Big Apple ABCs. [The Encyclopedia of New York by The Editors of New York Magazine]
The must-have guide to pop culture, history, and world-changing ideas that started in New York City, from the magazine at the center of it all.
Since its founding in 1624, New York City has been a place that creates things. What began as a trading post for beaver pelts soon transformed into a hub of technological, social, and cultural innovation—but beyond fostering literal inventions like the elevator (inside Cooper Union in 1853), Q-tips (by Polish immigrant Leo Gerstenzang in 1923), General Tso’s chicken (reimagined for American tastes in the 1970s by one of its Hunanese creators), the singles bar (1965 on the Upper East Side), and Scrabble (1931 in Jackson Heights), the city has given birth to or perfected idioms, forms, and ways of thinking that have changed the world, from Abstract Expressionism to Broadway, baseball to hip-hop, news blogs to neoconservatism to the concept of “downtown.”

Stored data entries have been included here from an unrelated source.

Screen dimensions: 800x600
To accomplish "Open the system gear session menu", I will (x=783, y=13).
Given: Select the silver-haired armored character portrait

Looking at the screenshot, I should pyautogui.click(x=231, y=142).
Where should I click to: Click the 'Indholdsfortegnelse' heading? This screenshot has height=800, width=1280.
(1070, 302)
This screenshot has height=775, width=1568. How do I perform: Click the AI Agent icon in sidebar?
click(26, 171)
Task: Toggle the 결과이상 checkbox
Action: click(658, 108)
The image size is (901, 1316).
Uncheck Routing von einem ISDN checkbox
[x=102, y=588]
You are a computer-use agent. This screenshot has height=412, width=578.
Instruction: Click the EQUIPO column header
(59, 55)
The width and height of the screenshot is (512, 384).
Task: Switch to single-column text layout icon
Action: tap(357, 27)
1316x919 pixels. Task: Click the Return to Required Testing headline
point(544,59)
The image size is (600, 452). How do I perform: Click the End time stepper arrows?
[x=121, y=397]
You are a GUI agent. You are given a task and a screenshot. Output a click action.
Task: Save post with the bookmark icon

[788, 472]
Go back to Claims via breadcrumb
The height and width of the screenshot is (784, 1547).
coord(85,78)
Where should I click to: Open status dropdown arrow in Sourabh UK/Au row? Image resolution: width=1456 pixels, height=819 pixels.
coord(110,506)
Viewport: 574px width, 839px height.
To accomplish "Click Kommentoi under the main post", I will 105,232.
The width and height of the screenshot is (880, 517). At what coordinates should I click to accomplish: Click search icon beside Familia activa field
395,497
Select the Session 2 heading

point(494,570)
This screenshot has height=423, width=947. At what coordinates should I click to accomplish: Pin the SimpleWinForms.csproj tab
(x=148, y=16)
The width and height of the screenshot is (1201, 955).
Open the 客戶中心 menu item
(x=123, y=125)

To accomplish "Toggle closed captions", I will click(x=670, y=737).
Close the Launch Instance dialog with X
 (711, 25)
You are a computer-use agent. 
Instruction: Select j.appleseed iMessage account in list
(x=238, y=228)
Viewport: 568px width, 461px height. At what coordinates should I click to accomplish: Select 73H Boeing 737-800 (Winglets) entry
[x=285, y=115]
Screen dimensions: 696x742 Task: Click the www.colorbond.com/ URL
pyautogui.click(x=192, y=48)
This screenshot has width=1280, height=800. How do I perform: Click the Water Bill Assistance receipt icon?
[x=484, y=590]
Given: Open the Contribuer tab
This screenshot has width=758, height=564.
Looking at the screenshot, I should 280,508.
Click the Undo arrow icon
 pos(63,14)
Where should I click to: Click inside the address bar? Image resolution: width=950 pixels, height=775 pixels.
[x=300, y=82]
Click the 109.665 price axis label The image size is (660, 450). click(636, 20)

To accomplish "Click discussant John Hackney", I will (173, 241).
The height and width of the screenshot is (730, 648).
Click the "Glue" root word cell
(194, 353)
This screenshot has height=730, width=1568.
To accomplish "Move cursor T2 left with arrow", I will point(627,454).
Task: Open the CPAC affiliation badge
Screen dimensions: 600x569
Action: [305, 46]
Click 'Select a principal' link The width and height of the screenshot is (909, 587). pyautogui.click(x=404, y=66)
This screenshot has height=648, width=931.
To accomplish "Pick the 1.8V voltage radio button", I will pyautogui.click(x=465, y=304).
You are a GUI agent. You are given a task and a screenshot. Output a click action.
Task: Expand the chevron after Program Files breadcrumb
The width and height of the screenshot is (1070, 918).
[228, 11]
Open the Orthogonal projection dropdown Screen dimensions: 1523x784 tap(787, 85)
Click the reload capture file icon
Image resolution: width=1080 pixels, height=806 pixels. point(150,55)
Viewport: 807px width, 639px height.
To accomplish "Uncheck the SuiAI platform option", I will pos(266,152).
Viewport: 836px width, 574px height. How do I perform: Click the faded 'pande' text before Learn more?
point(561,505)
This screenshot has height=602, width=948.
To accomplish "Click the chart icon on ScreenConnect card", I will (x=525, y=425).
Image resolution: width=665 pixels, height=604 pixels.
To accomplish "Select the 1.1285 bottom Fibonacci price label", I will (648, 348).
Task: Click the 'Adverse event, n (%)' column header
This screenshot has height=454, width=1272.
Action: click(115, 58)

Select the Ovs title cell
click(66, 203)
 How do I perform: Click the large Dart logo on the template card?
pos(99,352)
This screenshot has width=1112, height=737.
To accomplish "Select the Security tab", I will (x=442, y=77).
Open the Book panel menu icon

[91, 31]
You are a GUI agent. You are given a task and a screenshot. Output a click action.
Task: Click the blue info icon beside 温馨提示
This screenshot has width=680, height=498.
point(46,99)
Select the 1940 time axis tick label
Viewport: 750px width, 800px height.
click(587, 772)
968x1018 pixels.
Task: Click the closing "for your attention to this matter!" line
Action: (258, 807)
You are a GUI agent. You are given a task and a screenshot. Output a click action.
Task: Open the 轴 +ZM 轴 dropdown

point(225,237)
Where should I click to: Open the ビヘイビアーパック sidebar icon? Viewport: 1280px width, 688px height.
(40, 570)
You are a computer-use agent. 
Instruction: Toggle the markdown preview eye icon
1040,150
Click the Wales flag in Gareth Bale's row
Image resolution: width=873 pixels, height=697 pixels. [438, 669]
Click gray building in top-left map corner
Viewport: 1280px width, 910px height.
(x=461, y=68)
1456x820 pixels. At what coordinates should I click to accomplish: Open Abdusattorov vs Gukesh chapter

Those creations and more are all collected in The Encyclopedia of New York, an A-to-Z compendium of unexpected origin stories, hidden histories, and useful guides to the greatest city in the world, compiled by the editors of New York Magazine (a city invention itself, since 1968) and featuring contributions from Rebecca Traister, Jerry Saltz, Frank Rich, Jonathan Chait, Rhonda Garelick, Kathryn VanArendonk, Christopher Bonanos, and more. Here you will find something fascinating and uniquely New York on every page: a history of the city’s skyline, accompanied by a tour guide’s list of the best things about every observation deck; the development of positive thinking and punk music; appreciations of seltzer and alternate-side-of-the-street parking; the oddest object to be found at Ripley’s Believe It or Not!; musical theater next to muckracking and mugging; and the unbelievable revelation that English muffins were created on...West Twentieth Street. Whether you are a lifelong resident, a curious newcomer, or an armchair traveler, this is the guidebook you’ll need, straight from the people who know New York best.
I will read almost anything New York City related, especially if it's history related. There's a weird sense of pride, whether you acknowledge it or not, whether you know it or not, that your experiences in the city, especially when you're city born and bred, put you in a special class. NYC's where the action's at. The world floods around you shaping you uniquely, and often we have no awareness of this until conversing with outsiders and contrasting life experiences. No one opens the door for a Native New Yorker.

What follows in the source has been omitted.